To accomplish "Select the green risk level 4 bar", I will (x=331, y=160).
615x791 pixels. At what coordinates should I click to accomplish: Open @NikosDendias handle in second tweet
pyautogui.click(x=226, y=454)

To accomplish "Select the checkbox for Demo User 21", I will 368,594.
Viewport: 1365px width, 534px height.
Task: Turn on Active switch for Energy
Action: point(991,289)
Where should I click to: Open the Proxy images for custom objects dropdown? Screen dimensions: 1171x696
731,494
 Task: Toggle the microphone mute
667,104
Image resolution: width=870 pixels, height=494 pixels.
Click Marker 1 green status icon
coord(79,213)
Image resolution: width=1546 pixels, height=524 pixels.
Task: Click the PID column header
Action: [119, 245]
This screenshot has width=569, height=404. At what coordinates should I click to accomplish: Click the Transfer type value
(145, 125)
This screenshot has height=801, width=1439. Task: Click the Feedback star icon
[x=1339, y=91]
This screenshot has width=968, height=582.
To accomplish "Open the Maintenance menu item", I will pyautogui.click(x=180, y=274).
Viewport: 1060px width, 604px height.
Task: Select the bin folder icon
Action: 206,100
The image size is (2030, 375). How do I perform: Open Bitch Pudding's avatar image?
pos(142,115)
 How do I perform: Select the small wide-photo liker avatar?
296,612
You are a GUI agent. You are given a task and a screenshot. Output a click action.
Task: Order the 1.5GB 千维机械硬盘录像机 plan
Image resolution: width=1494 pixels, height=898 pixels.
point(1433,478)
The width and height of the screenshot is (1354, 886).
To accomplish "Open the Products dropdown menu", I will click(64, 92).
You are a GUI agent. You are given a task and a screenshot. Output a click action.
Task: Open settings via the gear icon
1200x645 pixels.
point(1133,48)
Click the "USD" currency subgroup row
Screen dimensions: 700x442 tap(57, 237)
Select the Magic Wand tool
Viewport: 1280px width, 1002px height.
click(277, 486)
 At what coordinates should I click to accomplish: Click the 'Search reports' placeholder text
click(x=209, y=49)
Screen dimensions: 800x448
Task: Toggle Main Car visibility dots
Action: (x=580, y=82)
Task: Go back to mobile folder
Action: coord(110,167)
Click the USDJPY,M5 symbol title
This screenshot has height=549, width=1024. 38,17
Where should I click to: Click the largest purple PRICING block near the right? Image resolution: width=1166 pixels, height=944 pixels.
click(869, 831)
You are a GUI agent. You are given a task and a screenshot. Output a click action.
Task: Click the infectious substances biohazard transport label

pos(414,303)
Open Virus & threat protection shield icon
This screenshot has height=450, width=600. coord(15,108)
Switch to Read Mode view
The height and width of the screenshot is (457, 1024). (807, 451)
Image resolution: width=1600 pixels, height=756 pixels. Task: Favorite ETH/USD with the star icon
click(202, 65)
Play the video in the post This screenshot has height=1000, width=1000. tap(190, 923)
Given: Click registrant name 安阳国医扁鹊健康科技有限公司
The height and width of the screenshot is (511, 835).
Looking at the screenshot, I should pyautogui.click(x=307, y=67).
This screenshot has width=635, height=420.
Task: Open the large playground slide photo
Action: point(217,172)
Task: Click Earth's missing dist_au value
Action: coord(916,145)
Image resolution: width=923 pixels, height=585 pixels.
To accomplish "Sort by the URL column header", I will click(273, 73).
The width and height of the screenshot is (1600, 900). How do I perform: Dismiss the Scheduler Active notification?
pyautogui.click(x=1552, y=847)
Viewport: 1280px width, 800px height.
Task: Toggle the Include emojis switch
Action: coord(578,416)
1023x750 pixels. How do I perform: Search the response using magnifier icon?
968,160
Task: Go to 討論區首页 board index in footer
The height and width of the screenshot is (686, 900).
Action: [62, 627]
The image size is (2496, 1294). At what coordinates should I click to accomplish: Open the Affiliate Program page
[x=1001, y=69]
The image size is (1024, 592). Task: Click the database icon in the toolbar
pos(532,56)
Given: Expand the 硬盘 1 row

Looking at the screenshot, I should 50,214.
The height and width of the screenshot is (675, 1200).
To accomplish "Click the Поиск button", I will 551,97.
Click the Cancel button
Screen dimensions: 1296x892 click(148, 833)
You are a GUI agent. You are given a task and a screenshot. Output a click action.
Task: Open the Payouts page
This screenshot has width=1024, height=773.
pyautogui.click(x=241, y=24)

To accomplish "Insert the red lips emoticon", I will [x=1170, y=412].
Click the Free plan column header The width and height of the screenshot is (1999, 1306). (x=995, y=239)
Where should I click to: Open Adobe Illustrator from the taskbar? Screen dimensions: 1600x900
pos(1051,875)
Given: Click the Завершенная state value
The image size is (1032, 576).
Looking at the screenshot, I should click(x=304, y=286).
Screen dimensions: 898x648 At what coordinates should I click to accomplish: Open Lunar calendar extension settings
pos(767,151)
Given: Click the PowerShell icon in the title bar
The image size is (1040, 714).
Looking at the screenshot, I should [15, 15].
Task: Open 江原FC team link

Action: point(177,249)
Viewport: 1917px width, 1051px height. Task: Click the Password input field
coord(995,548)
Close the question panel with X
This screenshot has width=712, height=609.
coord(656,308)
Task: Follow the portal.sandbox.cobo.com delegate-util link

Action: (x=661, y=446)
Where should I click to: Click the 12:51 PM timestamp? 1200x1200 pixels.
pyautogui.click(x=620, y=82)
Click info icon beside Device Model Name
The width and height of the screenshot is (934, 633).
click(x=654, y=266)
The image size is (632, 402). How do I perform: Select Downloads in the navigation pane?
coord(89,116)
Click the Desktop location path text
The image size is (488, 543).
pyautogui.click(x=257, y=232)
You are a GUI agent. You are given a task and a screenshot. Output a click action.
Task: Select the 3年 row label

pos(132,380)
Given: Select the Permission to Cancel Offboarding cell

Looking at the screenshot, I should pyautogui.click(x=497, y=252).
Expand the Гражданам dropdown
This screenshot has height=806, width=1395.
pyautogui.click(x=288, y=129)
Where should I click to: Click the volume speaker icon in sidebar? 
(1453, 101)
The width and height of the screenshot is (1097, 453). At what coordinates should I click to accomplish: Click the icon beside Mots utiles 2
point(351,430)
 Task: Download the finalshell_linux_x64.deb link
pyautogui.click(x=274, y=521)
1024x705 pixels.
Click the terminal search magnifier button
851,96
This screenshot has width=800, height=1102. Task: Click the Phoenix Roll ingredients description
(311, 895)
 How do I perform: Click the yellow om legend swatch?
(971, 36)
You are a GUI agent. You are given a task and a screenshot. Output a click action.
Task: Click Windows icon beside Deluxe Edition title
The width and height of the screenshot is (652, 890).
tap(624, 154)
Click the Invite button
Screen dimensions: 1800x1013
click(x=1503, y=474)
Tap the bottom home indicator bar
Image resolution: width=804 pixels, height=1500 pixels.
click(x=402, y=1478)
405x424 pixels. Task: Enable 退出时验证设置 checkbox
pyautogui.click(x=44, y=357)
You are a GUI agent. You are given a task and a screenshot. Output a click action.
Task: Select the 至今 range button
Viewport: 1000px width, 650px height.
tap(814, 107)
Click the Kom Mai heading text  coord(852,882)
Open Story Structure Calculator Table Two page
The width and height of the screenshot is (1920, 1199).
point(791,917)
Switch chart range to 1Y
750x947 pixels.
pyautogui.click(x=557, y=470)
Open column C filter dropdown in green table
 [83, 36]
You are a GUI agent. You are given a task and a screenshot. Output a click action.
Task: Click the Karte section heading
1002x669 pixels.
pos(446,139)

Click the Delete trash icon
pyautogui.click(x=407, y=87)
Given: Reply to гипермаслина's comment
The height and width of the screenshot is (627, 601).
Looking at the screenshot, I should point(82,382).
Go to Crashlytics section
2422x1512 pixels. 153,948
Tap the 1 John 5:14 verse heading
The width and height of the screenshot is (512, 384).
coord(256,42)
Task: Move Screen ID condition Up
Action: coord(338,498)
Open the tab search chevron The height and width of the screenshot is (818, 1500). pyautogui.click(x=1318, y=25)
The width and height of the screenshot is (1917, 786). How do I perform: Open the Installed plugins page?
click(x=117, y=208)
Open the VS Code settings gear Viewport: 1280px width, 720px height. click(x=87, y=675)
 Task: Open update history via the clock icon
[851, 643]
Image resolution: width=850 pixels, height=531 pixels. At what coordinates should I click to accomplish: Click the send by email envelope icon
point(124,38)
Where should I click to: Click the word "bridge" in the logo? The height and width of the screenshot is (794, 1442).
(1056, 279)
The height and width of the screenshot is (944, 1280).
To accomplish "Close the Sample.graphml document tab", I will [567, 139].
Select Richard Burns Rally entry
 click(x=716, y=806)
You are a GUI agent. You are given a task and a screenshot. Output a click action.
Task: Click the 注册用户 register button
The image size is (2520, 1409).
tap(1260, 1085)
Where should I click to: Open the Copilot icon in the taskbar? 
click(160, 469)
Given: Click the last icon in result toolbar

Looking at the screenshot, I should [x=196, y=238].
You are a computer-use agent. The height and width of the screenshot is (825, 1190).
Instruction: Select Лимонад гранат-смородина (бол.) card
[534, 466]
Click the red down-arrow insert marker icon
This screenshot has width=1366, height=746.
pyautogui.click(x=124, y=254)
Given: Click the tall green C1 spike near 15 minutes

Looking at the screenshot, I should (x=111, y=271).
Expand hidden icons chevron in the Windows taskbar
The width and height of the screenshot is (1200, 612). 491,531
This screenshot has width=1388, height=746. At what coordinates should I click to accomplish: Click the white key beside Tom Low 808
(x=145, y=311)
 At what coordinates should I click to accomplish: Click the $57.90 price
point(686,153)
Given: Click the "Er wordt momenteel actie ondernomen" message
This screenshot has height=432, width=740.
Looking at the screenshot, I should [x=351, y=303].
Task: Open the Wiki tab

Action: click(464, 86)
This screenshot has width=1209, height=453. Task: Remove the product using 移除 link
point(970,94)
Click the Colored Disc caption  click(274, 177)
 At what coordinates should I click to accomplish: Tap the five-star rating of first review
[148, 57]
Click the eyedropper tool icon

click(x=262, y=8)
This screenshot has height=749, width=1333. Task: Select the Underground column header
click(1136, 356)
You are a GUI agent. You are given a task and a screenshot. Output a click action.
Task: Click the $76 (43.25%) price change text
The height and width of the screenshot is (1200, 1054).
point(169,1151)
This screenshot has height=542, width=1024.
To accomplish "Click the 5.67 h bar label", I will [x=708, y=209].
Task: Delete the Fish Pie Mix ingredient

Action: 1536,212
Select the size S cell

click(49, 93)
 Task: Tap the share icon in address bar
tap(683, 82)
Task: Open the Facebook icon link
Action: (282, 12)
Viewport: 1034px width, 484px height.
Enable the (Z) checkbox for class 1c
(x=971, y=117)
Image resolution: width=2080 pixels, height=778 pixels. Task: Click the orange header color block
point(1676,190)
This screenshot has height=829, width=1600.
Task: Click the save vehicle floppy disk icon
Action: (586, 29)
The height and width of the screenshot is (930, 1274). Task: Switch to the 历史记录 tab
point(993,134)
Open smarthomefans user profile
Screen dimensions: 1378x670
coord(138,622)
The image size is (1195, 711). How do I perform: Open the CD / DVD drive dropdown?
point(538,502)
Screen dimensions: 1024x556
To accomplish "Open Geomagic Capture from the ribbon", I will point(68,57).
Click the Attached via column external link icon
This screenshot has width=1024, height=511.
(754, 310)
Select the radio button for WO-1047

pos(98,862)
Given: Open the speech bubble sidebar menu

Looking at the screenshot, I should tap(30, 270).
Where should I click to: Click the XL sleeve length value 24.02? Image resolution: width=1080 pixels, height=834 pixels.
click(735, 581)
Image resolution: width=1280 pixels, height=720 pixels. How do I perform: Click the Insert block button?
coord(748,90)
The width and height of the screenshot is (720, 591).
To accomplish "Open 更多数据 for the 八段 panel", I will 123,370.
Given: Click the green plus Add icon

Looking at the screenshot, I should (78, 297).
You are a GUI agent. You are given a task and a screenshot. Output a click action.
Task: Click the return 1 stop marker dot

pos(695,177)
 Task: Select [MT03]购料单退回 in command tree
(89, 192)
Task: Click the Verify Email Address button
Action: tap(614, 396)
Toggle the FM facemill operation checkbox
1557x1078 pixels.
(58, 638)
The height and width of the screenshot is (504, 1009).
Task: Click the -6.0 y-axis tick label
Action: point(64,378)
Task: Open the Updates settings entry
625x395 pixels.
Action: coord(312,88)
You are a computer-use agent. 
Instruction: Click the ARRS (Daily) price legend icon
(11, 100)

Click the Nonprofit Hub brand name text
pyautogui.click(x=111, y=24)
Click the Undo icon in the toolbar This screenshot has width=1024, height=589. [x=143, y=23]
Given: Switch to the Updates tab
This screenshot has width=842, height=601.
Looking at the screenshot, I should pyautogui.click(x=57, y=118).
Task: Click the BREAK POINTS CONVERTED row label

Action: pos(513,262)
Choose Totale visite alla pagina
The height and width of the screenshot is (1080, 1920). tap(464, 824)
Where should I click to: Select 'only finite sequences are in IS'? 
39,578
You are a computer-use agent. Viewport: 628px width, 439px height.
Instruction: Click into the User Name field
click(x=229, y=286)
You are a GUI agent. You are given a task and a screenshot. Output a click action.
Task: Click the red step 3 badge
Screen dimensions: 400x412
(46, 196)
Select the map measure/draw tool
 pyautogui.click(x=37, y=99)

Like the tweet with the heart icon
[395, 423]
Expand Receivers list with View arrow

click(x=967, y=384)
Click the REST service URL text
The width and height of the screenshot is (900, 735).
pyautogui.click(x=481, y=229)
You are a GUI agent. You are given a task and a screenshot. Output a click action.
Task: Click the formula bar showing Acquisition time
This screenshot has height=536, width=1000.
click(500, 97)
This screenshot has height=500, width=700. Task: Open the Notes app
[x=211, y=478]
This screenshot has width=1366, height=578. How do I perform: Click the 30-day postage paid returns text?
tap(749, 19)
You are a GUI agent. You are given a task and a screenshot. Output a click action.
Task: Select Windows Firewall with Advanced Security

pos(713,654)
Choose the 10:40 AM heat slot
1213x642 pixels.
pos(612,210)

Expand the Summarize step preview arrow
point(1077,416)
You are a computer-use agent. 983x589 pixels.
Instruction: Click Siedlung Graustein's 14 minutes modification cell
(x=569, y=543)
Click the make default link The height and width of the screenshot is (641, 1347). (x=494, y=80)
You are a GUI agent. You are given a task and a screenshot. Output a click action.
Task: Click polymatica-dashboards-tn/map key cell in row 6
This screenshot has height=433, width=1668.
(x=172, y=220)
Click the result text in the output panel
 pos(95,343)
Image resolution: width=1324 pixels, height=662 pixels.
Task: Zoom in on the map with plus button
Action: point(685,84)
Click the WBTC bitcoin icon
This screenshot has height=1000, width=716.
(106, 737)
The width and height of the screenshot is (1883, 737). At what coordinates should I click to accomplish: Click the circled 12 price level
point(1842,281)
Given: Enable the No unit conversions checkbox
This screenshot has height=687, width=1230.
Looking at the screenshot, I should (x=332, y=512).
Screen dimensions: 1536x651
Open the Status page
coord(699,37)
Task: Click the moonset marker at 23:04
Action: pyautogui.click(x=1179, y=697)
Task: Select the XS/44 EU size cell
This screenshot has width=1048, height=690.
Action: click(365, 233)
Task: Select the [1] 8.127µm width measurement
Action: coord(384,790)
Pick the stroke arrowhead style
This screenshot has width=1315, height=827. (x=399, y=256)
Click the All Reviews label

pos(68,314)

******************************

__Task brief__
From the data above, reproduce word for word the lines running from the line with "The image size is (1032, 576)." to the line with "Task: Click Windows", ends included.

__Answer section__
The image size is (1032, 576).
Looking at the screenshot, I should click(x=304, y=286).
Screen dimensions: 898x648 At what coordinates should I click to accomplish: Open Lunar calendar extension settings
pos(767,151)
Given: Click the PowerShell icon in the title bar
The image size is (1040, 714).
Looking at the screenshot, I should [15, 15].
Task: Open 江原FC team link

Action: point(177,249)
Viewport: 1917px width, 1051px height. Task: Click the Password input field
coord(995,548)
Close the question panel with X
This screenshot has width=712, height=609.
coord(656,308)
Task: Follow the portal.sandbox.cobo.com delegate-util link

Action: (x=661, y=446)
Where should I click to: Click the 12:51 PM timestamp? 1200x1200 pixels.
pyautogui.click(x=620, y=82)
Click info icon beside Device Model Name
The width and height of the screenshot is (934, 633).
click(x=654, y=266)
The image size is (632, 402). How do I perform: Select Downloads in the navigation pane?
coord(89,116)
Click the Desktop location path text
The image size is (488, 543).
pyautogui.click(x=257, y=232)
You are a GUI agent. You are given a task and a screenshot. Output a click action.
Task: Select the 3年 row label

pos(132,380)
Given: Select the Permission to Cancel Offboarding cell

Looking at the screenshot, I should pyautogui.click(x=497, y=252).
Expand the Гражданам dropdown
This screenshot has height=806, width=1395.
pyautogui.click(x=288, y=129)
Where should I click to: Click the volume speaker icon in sidebar? 
(1453, 101)
The width and height of the screenshot is (1097, 453). At what coordinates should I click to accomplish: Click the icon beside Mots utiles 2
point(351,430)
 Task: Download the finalshell_linux_x64.deb link
pyautogui.click(x=274, y=521)
1024x705 pixels.
Click the terminal search magnifier button
851,96
This screenshot has width=800, height=1102. Task: Click the Phoenix Roll ingredients description
(311, 895)
 How do I perform: Click the yellow om legend swatch?
(971, 36)
You are a GUI agent. You are given a task and a screenshot. Output a click action.
Task: Click Windows icon beside Deluxe Edition title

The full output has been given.